Crédit photo - Marie Gioanni
Crédit photo - Marie Gioanni



La pièce de Martin Crimp, Des hommes endormis – initialement une commande de Katie Mitchell pour la troupe du Deutsches Schauspielhaus de Hambourg (2018), traduite en français par Alice Zeniter – met en scène deux couples dans un appartement bourgeois : Julia et Paul ont tout donné à leurs carrières respectives, leur métier a tout rempli, ou plus exactement – on le comprend au fil des minutes qui s’écoulent – tout vidé. Même dans leur espace vital, un appartement contemporain en étage élevé, il ne reste rien du confort domestique bourgeois : pas de canapé confortable aux coussins moelleux, pas de champagne au frais ou de bons vins, pas de fruits ou de produits bio, pas de décoration au mur. Ce n’est pas seulement le sommeil qui semble absent cette nuit-là à 2h du matin, toute leur existence, leur humanité même, semble avoir été comme liquidée par leurs choix de vie.

 

Alors, quand ça sonne à la porte au beau milieu de la nuit, Paul y croit à peine. Rien ni personne ne vient jamais enrayer le cours de leurs vies. Et pourtant, Josefine et Tilman font leur entrée dans l’appartement. Y ont-ils été invités par Julia ? Elle semble les attendre, mais le réfrigérateur est vide et il n’y a rien à boire… Pour quelles sombres raisons Julia aurait-elle invité sa nouvelle jeune collaboratrice ? Et qu’est-ce qui aurait pu pousser Josefine à accepter cette invitation fort tardive ? S’y est-elle sentie contrainte ?

 

C’est à ce texte du dramaturge anglais, célèbre pour avoir fait émerger un « théâtre de la violence et du deuil[1] » que s’affronte le metteur en scène Ludovic Lagarde, qui nous avait déjà emballée il y a trois ans avec son diptyque menaçant d’Harold Pinter – La Collection (créée en 2019 au Théâtre National de Bretagne) mise en regard avec L’Amant (création 2023 au Théâtre de l’Atelier).
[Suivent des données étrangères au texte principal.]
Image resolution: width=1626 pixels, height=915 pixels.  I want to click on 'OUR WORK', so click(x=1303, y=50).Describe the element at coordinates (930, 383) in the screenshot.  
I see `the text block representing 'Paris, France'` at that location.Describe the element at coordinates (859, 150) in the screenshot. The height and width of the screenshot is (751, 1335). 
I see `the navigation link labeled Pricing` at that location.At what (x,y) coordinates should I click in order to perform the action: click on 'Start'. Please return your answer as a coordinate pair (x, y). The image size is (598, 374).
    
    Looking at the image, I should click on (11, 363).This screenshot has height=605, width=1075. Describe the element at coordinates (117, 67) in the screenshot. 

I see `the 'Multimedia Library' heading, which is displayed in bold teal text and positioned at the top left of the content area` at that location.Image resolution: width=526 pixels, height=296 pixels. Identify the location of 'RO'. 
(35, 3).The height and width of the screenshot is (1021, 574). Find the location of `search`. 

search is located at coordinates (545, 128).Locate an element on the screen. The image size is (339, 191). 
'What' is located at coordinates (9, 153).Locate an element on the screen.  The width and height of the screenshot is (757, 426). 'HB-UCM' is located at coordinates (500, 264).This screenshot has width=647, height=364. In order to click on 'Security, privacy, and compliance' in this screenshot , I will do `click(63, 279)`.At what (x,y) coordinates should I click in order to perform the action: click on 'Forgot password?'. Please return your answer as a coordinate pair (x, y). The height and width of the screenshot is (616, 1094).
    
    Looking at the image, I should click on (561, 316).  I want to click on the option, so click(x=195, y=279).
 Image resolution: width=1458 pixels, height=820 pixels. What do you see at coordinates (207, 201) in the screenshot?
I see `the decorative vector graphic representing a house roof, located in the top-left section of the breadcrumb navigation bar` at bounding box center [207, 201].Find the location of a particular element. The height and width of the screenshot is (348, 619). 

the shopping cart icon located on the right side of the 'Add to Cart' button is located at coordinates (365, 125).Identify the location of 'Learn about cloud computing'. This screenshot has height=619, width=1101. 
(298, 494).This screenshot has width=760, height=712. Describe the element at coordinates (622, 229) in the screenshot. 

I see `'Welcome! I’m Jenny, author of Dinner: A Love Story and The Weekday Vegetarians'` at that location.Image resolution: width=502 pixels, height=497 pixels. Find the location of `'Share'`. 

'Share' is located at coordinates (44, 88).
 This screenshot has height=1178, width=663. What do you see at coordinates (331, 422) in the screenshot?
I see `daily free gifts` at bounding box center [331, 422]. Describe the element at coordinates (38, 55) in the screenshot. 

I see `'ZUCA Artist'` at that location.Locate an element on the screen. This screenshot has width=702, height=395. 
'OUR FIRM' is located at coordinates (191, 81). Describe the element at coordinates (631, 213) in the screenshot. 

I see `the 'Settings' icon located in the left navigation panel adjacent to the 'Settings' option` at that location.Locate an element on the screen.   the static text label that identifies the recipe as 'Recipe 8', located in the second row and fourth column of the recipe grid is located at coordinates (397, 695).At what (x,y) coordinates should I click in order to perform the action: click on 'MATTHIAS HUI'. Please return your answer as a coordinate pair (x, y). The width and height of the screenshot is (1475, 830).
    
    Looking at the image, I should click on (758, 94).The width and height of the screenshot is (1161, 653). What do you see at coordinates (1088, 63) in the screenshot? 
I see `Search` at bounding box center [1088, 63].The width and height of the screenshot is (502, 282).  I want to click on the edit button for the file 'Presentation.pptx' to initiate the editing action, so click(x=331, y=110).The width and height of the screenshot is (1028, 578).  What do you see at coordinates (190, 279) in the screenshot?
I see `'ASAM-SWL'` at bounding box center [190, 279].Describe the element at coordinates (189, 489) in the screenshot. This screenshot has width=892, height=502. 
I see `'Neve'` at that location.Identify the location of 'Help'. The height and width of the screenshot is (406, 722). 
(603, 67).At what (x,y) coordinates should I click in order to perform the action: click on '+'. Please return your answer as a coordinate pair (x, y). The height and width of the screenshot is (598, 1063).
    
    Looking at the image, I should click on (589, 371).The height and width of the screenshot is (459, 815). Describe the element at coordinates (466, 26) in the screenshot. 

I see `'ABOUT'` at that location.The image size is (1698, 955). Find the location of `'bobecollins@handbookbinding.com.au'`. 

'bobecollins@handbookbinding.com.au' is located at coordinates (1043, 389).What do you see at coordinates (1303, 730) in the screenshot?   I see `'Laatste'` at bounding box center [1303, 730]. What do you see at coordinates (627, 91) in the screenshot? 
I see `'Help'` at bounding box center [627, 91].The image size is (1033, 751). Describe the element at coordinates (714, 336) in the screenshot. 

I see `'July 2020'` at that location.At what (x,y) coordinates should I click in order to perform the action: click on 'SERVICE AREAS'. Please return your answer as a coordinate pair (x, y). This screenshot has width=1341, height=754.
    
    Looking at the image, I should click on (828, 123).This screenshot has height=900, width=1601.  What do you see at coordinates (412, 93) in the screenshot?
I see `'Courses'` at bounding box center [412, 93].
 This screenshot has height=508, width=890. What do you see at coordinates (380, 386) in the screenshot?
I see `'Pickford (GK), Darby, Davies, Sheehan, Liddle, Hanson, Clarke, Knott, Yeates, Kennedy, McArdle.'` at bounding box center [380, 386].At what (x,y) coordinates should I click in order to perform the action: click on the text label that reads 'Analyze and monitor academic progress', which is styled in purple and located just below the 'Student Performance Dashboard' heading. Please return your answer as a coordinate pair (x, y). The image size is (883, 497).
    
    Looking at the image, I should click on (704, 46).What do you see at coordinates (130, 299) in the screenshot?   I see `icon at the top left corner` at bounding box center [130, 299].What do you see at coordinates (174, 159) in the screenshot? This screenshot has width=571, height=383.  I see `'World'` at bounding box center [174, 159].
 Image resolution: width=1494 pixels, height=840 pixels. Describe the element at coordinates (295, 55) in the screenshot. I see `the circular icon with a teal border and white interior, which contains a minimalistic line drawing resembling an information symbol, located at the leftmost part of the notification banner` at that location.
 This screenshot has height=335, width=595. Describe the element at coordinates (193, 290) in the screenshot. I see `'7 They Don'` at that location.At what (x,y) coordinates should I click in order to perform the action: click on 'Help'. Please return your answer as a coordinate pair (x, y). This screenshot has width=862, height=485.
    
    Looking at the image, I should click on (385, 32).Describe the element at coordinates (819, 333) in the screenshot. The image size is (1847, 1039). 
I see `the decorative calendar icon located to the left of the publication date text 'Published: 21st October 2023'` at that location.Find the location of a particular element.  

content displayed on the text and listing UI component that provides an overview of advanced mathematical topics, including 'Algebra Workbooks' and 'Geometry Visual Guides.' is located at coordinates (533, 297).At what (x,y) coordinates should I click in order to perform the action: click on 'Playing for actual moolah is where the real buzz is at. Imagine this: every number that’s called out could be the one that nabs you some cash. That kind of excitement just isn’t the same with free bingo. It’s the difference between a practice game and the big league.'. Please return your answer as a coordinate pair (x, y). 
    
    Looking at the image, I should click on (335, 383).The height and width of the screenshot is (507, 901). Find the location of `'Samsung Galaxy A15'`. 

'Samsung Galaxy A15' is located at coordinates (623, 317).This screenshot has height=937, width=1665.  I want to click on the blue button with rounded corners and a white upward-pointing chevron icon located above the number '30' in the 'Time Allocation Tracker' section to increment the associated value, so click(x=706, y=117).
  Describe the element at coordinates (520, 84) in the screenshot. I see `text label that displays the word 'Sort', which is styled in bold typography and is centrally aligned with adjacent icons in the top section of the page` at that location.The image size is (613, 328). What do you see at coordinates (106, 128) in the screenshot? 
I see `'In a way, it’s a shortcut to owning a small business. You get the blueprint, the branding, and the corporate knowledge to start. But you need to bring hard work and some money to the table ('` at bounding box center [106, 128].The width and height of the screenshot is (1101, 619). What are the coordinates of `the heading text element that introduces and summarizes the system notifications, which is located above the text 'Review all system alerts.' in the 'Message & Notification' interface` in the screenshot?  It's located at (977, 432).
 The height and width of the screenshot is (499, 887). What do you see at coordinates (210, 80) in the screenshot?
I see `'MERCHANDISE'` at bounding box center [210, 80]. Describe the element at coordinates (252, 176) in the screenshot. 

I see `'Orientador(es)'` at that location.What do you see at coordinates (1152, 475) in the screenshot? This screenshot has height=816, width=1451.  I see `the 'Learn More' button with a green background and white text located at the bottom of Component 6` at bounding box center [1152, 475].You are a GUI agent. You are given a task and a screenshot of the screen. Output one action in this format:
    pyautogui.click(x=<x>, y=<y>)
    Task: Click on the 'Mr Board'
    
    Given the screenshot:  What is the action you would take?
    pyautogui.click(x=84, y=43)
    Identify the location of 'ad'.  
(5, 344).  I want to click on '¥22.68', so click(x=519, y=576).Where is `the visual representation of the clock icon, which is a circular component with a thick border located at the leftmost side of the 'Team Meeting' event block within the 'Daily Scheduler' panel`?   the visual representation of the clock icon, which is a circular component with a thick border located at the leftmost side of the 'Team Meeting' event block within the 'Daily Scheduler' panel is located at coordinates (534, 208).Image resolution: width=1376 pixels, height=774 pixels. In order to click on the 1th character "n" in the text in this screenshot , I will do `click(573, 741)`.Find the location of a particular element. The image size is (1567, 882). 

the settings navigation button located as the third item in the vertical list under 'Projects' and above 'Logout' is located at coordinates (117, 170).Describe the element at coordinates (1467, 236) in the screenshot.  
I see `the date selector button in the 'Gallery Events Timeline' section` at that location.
Il s’est entouré de quatre formidables comédien.es: le complice de toujours dans le trio qu’ils forment avec Olivier Cadiot, Laurent Poitrenaux, en duo avec Christèle Tual avec laquelle il avait créé Sur la voie royale d’Elfriede Jelinek (2010, TNB) ; Guillaume Costanza, qui a repris avec brio le rôle du Colonel des Zouaves que Laurent Poitrenaux lui a transmis, et que l’on a vu sur le plateau d’Angélica Liddell ou dernièrement sur l’écran dans C’est quoi l’amour ? de Fabien Gorgeart et enfin, Hortense Girard, une jeune comédienne prometteuse, formée au TNB (promotion 11 – 2021-2024).

 

Quand nous entrons dans la grande salle de l’Athénée – Théâtre Louis Jouvet, le plateau est à vue. La scénographie nous plonge immédiatement dans une atmosphère qui a tout de celles que l’on peut voir à la Schaubühne à Berlin quand il s’agit de jouer des pièces contemporaines sur le couple ou la famille (on pense notamment à Maja Zade ou Marius von Mayenburg) : un intérieur bourgeois aux lignes épurées, avec une belle hauteur sous plafond, où le camaïeu de gris souligne le chic et la distinction. La lumière se tamise, de grise, elle se fait noire. S’ouvre alors un espace inattendu : ce qu’on avait perçu comme un mur en fond de scène se fait paroi vitrée opaque et donne accès à un hors-scène visuel et sonore (les bruits de la ville nous parviennent jusque dans la salle). Le balcon de l’appartement se révèlera petit à petit être le véritable centre dramaturgique de la pièce, le lieu où l’inquiétude côtoie la fantaisie, et le pouvoir le désir de liberté. Car, dans cette constellation de personnages, il n’y a pas de centre. En ce sens, c’est une dramaturgie très tchékhovienne. Chacun regarde au loin la ville dans la nuit, quelques mouvements à peine perceptibles donnent le sentiment qu’ils aimeraient être capables de se dire quelque chose, de se regarder mieux, de se toucher peut-être, mais l’abîme qui les sépare persiste, il est palpable et ce vide crée la tension dramatique de ce début.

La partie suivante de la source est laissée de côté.